Unfortunately for the DP composer, this system spec was posted after he had purchased and tried to install the product. And even its posting doesn’t tell anyone whether the system requirement is for the HALion player that’s already in the field or the newer one. This is important because when a developer licenses a player for his product, the company licenses a specific player version and writes to it. One should not, and indeed, cannot, automatically assume that the newer player version is the same as the licensed version. So Steinberg has a lot of clarification to do and they’re the only ones who can do it.
Next I reviewed the Fable Sounds.com site. Here’s the posted system requirement.
PLEASE NOTE: For the PC and operating system selection, however, there’s nothing really to say except to say except that XP is required and possibly add that SP2 (Service Pack 2) is recommended. That’s it, done.
So no fault there.
Next, I visited the Fable Sounds forum as a guest. Unfortunately, the company moved their forum to a new server in mid-November, so any technical Q&A discussion prior to that is gone (per statements on the web site). Mac users wanting to install BBB on their Mac should go to the forum and ask installation tech questions first.
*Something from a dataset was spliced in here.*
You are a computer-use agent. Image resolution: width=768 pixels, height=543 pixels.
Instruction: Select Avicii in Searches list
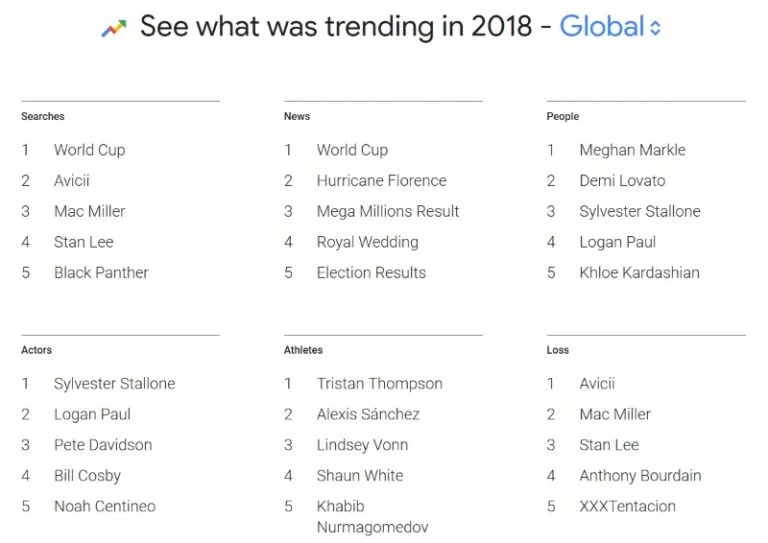coord(72,181)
I realize that Fable Sounds, like many developers, is a small company where the majority of time must be spent in development. At the same time, they could put together a specific Mac insight sheet for Logic and DP respectively and make it available as either an online forum thread (similar to what Vienna does), or a word.doc or a PDF.
My challenge to Yamaha is that the posted specs on the Steinberg site are inadequate and given the popularity of Digital Performer in the professional film community, not having tested the HALion player on the current version of DP is just plain ludicrous as it can negatively impact the sales of any company licensing the HALion player for use on the Mac. Yamaha would never accept this poor level of quality control on one of its mixers or keyboards, and it shouldn’t on its software.
Fable Sounds has the responsibility, too, of posting up-to-date system requirements on their site, and then getting the specs to their distributor, SONiVOX. But there is one other concern. Look carefully at the screenshot and you’ll see: Broadway Performer™ works on both PC and Mac (Intel Mac not yet supported).
Broadway Performer™ is Fable Sounds patent pending proprietary MIDI processing system. Again, they need to post more detailed system requirements for Mac usage.
You can read a review of BBB at Sound On Sound online. It was installed on a PC, and knowing the technical competence of my colleagues at SOS, if there were something afoot with the PC version, they would have said so.
WHATEVER HAPPENDED TO THE MIDEX 8 AND THE MIDEX 3
Prior to the Yamaha purchase of Steinberg, Steinberg SX customers were told that for the most accurate MIDI sync, they needed to get the MIDEX 8 because only the MIDEX 8 handled LTB, Linear Time Base communication protocol. You can read about it at Steinberg Canada . For SMPTE, you then needed Nuendo TimeBase.
If you follow the links, they lead to Steinberg Canada. I checked, and both pieces of equipment are still listed. But they aren’t listed on the Steinberg.net web site.
Today, Cubase users are told to use MOTU or M-Audio MIDI interfaces.
Well, wait a minute. What happened to LTB? Is it no longer implemented in Cubase 4? Was it ever really needed in the first place? Since Yamaha manufactures hardware, why aren’t the MIDEX products on the Steinberg.net web site?
Lots of questions with needed answers. The information presented came directly from owners of the program. Yamaha Steinberg, Fable Sounds or SONiVOX are welcomed to send in any comment or insight desired and FMW will publish it exactly as written.